Recent Republican Campaign Finance Changes Open Door to Corruption
Reps. Barca and Berceau to Introduce Bill to Restore Transparency to Campaign Finance Laws
MADISON – Today Assembly Democratic Leader Peter Barca (D-Kenosha) and Rep. Terese Berceau (D-Madison) announced they will introduce fixes to the Republicans’ campaign finance laws to strengthen accountability and transparency. Their announcement is on the heels of the Government Accountability Board interpretation that corporate donations to political parties and campaign committees would not have to be disclosed.
“Republicans this fall rammed through an agenda that we believe will lead to corruption and we are now finding out just how many glaring holes they created in our campaign finance laws,” Rep. Barca said. “There is no doubt that Republicans wanted to allow more secretive money in our campaigns and Democrats will continue to fight these changes. Our bill will restore measures of accountability and transparency to the campaign finance system that Republicans left in shambles.”
Reps. Barca and Berceau will introduce legislative fixes to ensure that corporate donations are disclosed. The proposal would make it crystal clear that corporations, unions and tribes’ contributions to political parties, legislative campaign committees or their segregated funds must be disclosed.
“This stunning lack of transparency is just what Republicans envisioned when they dismantled our campaign finance system,” Rep.
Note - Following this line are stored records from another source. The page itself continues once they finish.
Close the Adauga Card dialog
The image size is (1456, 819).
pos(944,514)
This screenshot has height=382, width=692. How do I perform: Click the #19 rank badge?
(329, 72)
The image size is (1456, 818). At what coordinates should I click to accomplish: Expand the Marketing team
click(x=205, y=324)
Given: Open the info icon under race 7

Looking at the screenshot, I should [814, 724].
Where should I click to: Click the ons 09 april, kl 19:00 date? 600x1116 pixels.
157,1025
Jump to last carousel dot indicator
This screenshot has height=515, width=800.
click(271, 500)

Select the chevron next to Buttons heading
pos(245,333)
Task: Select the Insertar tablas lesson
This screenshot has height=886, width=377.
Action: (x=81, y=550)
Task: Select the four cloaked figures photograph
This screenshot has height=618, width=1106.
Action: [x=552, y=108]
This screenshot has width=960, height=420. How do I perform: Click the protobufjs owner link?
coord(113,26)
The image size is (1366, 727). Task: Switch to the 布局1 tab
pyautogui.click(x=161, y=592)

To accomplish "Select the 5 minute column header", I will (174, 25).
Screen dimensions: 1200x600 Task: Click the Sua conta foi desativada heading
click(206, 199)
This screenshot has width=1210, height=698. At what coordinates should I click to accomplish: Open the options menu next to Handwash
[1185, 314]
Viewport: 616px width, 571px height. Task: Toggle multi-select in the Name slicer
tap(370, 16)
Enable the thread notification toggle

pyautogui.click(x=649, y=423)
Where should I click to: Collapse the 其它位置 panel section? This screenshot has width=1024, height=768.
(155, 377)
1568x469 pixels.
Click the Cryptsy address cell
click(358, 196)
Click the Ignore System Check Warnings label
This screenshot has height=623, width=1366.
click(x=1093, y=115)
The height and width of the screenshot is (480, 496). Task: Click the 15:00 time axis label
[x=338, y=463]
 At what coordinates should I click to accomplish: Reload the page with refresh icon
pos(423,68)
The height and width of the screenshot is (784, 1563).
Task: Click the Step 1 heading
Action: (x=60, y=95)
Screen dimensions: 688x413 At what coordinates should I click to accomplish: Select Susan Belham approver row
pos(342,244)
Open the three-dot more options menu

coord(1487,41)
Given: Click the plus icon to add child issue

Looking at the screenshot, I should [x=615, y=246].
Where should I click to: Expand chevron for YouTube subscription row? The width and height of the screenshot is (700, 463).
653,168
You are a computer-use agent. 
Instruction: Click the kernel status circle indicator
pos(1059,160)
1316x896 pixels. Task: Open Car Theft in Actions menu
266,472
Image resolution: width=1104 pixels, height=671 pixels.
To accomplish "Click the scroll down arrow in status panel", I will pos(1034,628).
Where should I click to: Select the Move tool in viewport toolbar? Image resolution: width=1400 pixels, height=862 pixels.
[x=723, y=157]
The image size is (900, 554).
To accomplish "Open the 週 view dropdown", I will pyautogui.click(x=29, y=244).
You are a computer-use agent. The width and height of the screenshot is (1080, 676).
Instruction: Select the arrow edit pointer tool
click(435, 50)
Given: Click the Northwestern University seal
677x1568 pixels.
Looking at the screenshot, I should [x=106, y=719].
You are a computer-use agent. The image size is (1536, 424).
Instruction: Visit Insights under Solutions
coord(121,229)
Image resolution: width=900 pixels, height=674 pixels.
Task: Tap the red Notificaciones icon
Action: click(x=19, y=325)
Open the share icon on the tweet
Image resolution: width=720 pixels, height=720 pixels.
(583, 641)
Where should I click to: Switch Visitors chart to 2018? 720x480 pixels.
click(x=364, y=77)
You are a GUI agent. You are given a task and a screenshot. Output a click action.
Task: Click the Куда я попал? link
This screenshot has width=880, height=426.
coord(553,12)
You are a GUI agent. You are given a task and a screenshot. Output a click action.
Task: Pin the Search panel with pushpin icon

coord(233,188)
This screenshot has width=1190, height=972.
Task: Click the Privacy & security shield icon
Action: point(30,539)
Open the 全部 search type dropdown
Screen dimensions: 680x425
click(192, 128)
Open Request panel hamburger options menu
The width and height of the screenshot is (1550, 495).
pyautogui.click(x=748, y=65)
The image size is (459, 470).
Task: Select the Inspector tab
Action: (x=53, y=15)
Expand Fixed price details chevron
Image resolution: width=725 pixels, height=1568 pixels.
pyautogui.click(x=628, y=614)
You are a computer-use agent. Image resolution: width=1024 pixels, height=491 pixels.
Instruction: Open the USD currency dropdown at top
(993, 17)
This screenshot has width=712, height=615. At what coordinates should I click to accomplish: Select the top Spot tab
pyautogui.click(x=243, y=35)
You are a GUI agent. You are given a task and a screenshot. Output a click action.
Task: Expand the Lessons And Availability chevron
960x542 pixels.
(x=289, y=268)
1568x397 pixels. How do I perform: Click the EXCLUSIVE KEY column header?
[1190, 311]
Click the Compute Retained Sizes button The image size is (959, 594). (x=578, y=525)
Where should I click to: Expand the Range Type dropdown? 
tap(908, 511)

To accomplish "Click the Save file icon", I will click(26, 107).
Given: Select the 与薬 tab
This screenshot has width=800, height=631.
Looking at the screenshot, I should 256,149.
Berceau, ranking Democrat on the Assembly Committee on Campaigns and Elections, added. “The Republicans continue to make Wisconsin open for corruption at a time when ordinary people of Wisconsin overwhelmingly oppose these changes.”
AB 387 made dramatic and damaging changes to Wisconsin’s campaign finance laws by allowing for more secretive money in political campaigns, enabling more corporate influence over our government and increasing opportunities for political corruption. As noted by the well-respected Brennan Center for Justice, the law goes far behind its supporters’ stated intent of codifying recent court decisions on campaign finance. A Senate amendment gave special-interest groups the ability to coordinate closely with individual campaigns, something never allowed before in Wisconsin. The Brennan Center concluded that AB 387 would transform “…Wisconsin’s political system from one of the most open and transparent in the nation to one of the least.”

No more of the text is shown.